TASK OBJECTIVE >> Repeat the data in full. Drop every picture.

Records contained in a dataset:
◇ ◇ ◇
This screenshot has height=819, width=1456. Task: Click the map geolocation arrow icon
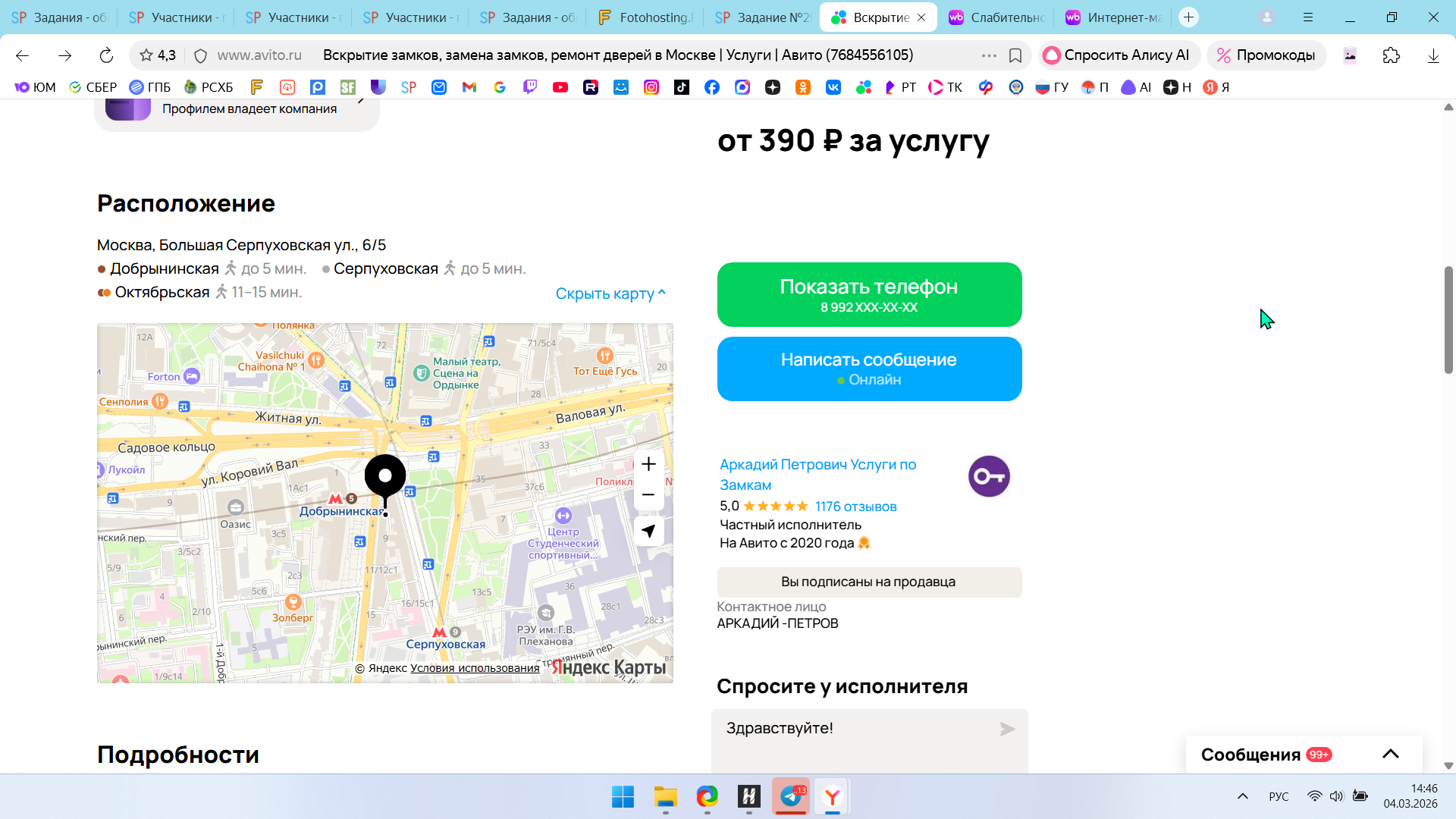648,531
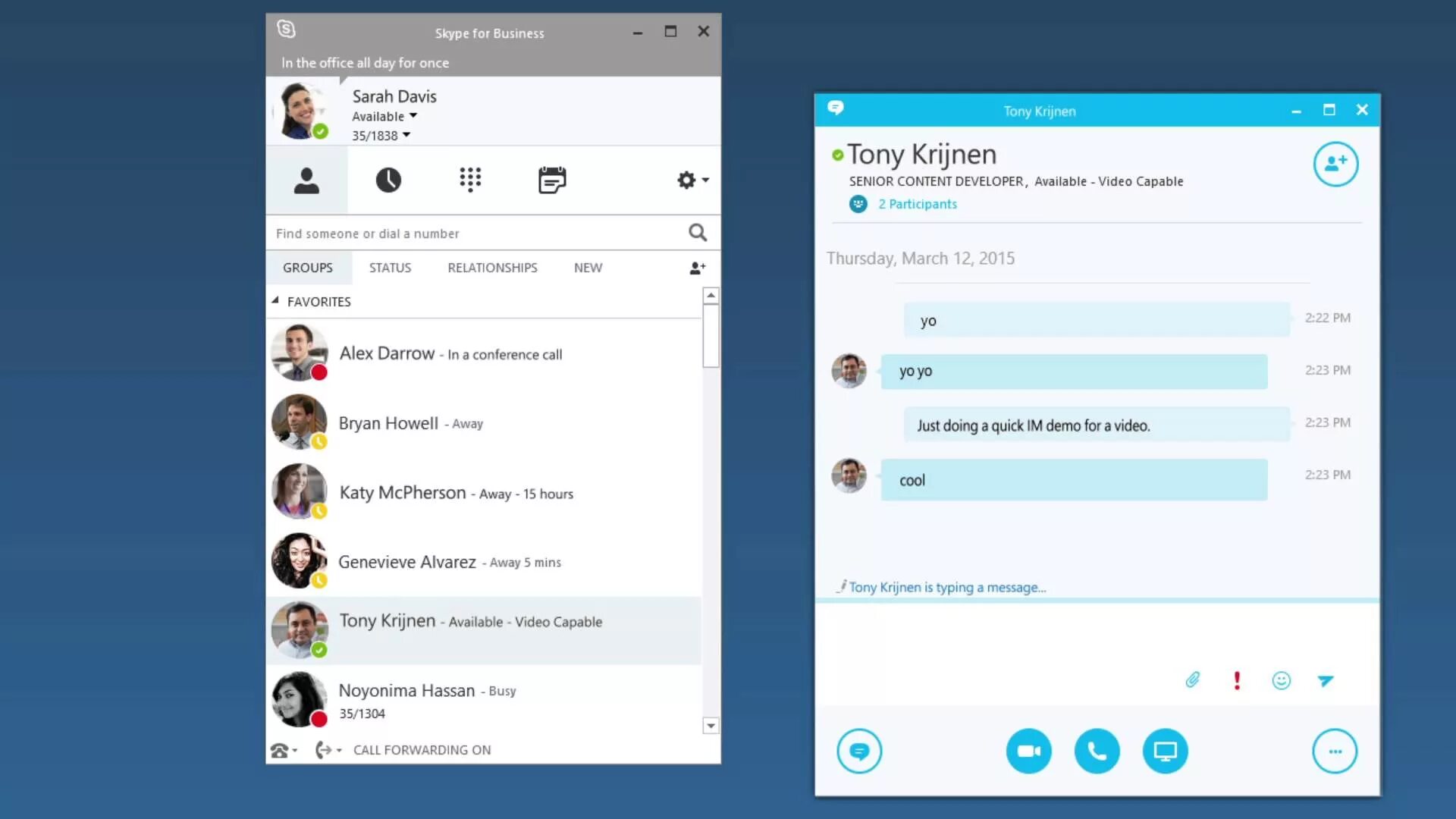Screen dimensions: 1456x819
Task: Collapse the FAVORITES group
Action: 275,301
◇ ◇ ◇
TASK OUTPUT >>
This screenshot has height=819, width=1456. Task: Click the map geolocation arrow icon
648,531
Screen dimensions: 1456x819
Task: Collapse the FAVORITES group
Action: 275,301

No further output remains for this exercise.